Why was White House Aide Harry Vaughan, 55, missing from his usual place at the presidential press conference? He was at the dentist’s, explained the President. “In pain?” somebody asked, solicitously. Probably, said President Truman, and added: Can you be in a dentist’s chair and not be in pain?
Lowell Thomas, 57, veteran newscaster and globetrotter, on his way back to India through the Himalayas after a visit to the Dalai Lama in Tibet, was thrown from a horse. He banged up his hip, and suffered from what seemed to be a broken thigh.
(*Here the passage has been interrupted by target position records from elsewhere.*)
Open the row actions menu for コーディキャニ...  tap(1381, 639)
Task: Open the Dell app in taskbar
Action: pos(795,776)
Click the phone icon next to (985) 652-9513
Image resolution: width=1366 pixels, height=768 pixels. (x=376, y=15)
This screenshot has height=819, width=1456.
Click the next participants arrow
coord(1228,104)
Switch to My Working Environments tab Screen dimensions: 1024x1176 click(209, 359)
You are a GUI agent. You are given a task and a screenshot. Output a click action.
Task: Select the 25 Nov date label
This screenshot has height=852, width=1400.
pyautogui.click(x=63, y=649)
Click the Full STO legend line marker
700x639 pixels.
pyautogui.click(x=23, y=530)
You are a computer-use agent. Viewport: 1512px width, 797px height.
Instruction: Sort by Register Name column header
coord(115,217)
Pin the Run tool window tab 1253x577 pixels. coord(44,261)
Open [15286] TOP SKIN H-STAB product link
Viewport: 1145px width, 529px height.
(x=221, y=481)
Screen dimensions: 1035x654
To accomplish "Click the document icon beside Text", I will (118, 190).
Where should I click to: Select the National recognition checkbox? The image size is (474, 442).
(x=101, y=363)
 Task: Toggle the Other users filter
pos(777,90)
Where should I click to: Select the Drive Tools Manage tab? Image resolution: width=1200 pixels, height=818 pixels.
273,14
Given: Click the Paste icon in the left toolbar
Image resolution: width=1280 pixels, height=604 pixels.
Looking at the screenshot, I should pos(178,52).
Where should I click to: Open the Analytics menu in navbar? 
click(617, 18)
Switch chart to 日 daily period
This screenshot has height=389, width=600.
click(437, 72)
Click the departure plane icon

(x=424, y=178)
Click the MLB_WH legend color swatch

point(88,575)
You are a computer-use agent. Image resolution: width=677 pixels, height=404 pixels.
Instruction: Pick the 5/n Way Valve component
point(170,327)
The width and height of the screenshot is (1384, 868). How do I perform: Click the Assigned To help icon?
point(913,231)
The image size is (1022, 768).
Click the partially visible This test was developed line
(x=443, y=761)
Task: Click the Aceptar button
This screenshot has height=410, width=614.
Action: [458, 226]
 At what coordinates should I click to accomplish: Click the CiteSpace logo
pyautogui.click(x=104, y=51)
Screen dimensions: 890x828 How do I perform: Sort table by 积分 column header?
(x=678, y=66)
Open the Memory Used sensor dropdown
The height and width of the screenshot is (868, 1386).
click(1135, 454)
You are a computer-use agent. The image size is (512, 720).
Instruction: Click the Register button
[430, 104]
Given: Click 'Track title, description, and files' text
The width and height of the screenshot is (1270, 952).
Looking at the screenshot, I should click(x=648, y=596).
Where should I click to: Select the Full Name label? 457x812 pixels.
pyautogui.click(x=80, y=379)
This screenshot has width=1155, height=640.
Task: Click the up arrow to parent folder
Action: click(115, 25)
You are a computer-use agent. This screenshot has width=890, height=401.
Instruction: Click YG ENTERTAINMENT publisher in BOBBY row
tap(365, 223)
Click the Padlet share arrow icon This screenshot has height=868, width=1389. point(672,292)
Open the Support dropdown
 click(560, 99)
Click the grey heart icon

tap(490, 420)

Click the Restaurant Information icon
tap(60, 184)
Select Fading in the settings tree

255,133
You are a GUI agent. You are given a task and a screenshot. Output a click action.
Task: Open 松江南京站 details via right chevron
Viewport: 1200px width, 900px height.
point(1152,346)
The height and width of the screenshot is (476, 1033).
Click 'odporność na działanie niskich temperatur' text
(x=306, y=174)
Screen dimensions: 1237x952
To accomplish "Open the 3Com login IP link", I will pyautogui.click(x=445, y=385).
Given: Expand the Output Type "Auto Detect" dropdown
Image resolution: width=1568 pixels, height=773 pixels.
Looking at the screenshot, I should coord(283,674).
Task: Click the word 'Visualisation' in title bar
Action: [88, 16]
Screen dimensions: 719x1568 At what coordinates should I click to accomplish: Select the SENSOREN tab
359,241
His son, Lowell Jr., prepared to his father out by sedan chair, in a that will take about 16 days.
The Brimming Cup
In his adopted home town, Sonoma, Calif., in the heart of the wine-growing country, Old Airman “Hap” Arnold, 63, graciously donned apron & keys as Honorary Cellarmaster of the Valley of the Moon vintage festival.
Old Soldier George C. Marshall, 68, stepped out of retirement to take a $12,000-a-year job as president of the American Red Cross.
Newlywed Jimmy Stewart got the kind of news young husbands dream of: an oil well in which he owns a 12% interest came a gusher at 800 barrels a day.
General Douglas MacArthur was named the first honorary president of the Boy Scouts of Japan.
Paulette Goddard, making a movie called Beloved in Mexico City, took in the bullfights, accepted the dedication of her seventh bull in four weeks, burbled: “The Mexican film craftsmen are among the finest I have ever known.”